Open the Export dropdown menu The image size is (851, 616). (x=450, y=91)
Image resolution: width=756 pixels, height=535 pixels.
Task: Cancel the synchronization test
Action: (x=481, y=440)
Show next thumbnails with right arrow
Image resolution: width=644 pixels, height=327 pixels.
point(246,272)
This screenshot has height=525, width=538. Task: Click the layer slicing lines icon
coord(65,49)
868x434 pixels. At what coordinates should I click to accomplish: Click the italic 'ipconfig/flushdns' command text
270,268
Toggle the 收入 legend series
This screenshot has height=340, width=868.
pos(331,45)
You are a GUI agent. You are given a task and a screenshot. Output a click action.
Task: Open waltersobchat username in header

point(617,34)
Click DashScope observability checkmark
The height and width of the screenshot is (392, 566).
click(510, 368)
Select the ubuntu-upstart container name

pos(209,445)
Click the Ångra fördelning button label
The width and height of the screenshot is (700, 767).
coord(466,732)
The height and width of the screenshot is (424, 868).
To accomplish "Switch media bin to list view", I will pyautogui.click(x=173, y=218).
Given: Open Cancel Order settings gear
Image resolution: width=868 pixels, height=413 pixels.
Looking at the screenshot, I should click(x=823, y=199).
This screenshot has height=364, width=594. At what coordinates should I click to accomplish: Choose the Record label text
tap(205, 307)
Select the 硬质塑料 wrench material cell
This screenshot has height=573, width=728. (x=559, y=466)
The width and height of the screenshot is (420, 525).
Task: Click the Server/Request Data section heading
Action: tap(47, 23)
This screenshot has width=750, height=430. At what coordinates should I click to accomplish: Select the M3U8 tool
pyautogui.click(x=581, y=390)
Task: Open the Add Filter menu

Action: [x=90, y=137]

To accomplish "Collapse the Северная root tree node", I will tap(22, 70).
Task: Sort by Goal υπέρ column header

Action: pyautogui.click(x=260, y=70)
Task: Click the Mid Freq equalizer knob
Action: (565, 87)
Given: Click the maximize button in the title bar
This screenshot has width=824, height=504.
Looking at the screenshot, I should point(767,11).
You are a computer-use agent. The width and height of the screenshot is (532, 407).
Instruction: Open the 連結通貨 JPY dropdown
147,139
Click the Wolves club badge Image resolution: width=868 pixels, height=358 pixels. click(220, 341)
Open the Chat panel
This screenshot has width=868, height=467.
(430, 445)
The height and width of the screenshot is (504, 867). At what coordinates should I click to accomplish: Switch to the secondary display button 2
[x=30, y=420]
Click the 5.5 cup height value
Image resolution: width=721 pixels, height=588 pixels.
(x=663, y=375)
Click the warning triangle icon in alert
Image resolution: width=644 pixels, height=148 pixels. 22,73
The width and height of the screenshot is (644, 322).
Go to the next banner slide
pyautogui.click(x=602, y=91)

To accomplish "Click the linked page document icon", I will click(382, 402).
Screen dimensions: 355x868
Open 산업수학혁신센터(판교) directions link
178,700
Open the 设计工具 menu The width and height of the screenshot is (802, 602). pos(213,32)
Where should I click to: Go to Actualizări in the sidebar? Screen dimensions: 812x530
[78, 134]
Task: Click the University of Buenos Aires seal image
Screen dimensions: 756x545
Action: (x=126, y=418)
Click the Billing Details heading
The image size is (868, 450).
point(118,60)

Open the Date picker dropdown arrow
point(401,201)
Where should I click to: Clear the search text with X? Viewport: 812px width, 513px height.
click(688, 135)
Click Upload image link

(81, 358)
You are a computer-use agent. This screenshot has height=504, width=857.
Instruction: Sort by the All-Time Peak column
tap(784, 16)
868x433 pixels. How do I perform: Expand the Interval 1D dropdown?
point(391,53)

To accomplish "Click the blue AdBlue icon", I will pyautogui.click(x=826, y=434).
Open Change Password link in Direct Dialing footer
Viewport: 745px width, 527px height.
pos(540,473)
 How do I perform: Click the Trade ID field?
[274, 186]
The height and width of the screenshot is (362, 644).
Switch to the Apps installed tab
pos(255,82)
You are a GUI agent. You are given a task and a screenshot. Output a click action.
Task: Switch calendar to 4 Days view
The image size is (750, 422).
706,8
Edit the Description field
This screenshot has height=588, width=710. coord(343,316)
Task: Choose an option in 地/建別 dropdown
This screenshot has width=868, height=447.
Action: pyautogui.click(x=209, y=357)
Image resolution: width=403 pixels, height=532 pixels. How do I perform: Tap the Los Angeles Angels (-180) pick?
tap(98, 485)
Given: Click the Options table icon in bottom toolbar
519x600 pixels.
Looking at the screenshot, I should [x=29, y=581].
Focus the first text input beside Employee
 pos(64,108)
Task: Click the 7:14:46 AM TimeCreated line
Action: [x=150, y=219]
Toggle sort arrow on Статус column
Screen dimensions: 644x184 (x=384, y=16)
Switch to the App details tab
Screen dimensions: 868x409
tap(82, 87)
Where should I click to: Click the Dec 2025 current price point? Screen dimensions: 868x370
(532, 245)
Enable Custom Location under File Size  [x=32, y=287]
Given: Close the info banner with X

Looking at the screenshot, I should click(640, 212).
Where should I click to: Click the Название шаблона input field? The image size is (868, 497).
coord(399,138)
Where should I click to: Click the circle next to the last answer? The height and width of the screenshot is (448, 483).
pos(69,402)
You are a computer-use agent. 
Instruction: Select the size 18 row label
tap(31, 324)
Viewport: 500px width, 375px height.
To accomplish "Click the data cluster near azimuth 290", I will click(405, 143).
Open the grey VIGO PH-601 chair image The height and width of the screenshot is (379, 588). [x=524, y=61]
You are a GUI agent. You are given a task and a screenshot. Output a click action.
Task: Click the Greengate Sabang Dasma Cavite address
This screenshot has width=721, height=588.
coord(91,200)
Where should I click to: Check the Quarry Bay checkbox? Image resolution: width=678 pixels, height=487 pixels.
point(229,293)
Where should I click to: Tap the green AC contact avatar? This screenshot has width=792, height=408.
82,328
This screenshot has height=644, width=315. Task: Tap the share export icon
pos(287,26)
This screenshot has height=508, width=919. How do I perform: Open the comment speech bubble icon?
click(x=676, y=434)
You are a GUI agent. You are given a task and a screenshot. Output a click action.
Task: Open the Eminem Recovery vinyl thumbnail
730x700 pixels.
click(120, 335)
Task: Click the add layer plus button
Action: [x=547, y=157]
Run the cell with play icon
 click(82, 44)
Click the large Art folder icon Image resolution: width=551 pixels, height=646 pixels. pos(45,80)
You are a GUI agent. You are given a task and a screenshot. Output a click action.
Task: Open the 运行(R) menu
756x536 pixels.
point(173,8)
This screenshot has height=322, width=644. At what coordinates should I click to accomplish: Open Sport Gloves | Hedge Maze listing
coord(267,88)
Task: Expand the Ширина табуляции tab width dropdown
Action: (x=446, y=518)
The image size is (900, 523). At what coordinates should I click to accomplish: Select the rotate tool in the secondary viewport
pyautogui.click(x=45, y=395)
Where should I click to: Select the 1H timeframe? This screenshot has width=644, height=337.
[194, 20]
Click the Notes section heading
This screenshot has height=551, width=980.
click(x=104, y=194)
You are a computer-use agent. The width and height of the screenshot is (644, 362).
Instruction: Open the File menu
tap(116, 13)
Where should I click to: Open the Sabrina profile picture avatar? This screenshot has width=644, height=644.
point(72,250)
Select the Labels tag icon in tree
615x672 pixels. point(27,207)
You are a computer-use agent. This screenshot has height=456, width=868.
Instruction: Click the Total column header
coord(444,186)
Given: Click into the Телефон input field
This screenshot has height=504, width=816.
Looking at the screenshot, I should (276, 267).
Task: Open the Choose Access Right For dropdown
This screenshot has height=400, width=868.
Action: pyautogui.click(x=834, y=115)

- - -

Instructions for the task:
Return every line from the material that contains the word "computer".

Task solution:
You are a computer-use agent. The width and height of the screenshot is (532, 407).
You are a computer-use agent. This screenshot has height=504, width=857.
You are a computer-use agent. 
You are a computer-use agent. The width and height of the screenshot is (644, 362).
You are a computer-use agent. This screenshot has height=456, width=868.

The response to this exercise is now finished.